半胱氨酸-白三烯受体(CysLT1)信号通路主要参与一些炎症性疾病如哮喘的发病,而与RA发病之间的关系尚无人探究。申请人前期研究发现,RA小鼠体内淋巴结细胞CysLT1受体表达上调,给予CysLT1受体拮抗剂孟鲁司特后RA发病减轻,提示CysLT1信号通路参与RA的发病。因此本项目拟通过实时定量-PCR技术检测RA小鼠中CysLT1受体随RA病程的表达情况,ELISA检测RA小鼠中配体CysLTs的水平变化,寻找CysLT1信号通路与RA发病的相关性。给药RA小鼠CysLT1受体拮抗剂并通过临床评分及病理组织诊断确定药物疗效。进一步通过检测给药RA小鼠细胞变化类型或细胞因子变化情况,寻找可能受影响的细胞种类及其分泌的细胞因子。最后通过干预CysLT1下游信号通路及细胞因子信号通路来寻找RA发病的相关机制及药物作用靶点。

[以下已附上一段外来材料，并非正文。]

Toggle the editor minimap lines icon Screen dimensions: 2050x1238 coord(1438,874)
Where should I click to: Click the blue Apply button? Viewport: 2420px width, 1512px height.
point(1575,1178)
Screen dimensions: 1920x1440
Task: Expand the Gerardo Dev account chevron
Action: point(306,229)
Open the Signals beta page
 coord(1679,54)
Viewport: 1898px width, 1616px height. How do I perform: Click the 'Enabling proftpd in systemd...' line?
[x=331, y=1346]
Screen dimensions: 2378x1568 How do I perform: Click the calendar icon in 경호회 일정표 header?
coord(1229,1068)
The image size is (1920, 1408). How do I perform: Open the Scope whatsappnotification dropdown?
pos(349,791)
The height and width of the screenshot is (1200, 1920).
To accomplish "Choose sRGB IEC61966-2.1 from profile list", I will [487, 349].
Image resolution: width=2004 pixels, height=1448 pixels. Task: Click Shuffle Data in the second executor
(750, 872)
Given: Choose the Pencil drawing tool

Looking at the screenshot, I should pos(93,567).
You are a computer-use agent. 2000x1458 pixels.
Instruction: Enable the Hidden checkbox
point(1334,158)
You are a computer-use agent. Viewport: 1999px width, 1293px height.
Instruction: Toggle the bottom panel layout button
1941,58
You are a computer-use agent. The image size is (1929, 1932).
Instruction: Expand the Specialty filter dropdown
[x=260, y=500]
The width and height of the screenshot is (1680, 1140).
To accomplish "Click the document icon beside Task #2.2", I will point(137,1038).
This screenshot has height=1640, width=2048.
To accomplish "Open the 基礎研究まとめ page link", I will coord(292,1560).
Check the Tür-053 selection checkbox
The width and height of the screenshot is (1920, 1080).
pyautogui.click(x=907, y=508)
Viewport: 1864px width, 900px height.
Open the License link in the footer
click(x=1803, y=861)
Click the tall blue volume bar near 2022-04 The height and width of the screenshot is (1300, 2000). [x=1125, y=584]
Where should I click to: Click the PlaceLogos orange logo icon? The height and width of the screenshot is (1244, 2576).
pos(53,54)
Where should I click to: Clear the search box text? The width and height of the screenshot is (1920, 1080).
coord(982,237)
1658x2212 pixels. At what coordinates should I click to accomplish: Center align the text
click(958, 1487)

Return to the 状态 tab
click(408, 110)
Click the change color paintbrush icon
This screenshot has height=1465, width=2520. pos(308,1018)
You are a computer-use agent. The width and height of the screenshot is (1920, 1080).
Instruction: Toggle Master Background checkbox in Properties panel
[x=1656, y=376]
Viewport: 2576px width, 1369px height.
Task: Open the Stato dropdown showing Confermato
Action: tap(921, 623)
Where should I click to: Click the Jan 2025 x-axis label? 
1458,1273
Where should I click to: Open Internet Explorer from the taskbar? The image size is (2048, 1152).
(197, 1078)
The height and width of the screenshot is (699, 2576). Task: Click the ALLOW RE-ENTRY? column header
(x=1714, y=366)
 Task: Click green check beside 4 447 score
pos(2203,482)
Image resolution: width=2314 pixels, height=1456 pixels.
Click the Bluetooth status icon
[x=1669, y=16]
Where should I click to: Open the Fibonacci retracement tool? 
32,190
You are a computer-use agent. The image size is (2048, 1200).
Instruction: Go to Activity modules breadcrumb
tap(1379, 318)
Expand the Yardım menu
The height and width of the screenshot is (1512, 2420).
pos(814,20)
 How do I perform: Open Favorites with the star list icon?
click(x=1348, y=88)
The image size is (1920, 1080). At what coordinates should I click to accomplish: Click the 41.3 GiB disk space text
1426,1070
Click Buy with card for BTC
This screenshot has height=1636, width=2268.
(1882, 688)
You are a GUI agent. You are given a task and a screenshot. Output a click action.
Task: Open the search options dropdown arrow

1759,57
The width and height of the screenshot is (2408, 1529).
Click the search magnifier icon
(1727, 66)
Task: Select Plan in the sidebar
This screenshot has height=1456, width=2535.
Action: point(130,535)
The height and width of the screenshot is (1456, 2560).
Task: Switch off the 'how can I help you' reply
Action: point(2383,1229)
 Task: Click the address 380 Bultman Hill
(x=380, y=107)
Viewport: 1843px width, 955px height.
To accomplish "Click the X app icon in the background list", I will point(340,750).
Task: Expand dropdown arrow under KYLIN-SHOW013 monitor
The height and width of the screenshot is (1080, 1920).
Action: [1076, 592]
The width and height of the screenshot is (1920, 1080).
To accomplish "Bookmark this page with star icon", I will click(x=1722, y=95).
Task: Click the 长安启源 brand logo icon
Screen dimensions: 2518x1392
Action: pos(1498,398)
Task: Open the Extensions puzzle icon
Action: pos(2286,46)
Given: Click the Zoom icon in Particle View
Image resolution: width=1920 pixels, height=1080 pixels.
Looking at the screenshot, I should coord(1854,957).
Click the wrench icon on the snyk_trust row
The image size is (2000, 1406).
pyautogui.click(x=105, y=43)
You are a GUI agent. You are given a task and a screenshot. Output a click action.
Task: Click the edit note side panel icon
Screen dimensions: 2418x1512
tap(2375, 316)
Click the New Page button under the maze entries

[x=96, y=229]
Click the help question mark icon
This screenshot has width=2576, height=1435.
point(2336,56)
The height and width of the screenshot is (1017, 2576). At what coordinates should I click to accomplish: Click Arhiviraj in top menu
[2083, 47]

半胱氨酸-白三烯(Cysteinyl leukotrienes ,CysLTs) 在炎症性疾病如哮喘中扮演关键角色,半胱氨酸-白三烯的拮抗剂目前主要用于抗哮喘药物。CysLTs也参与其他炎症反应。在此,课题组报道在类风湿性关节炎小鼠中,半胱氨酸-白三烯受体(CysLT1 )在后肢及淋巴中表达上调,与对照相比,血清中半胱氨酸-白三烯水平明显升高。靶向CysLT1的临床用药,孟鲁司特,可以有效的减轻类风湿性关节炎小鼠的发病率,病情严重程度及临床评分。免疫组化及免疫荧光实验表明给药孟鲁司特后炎症细胞浸润减轻,且细胞浸润以Th17细胞减少为主。进一步研究表明半胱氨酸-白三烯信号通路并不影响病理性T辅助细胞的分化。而半胱氨酸-白三烯信号通路极可能通过增加IL-17A的分泌和IL-17A的基因表达,诱导Th17细胞浸润到参与类风湿性关节炎的发病的。这些效应可以被半胱氨酸-白三烯信号通路阻断剂药孟鲁司特抑制。课题组的研究表明CysLT1受体阻断剂可能在临床用于治疗类风湿性关节炎。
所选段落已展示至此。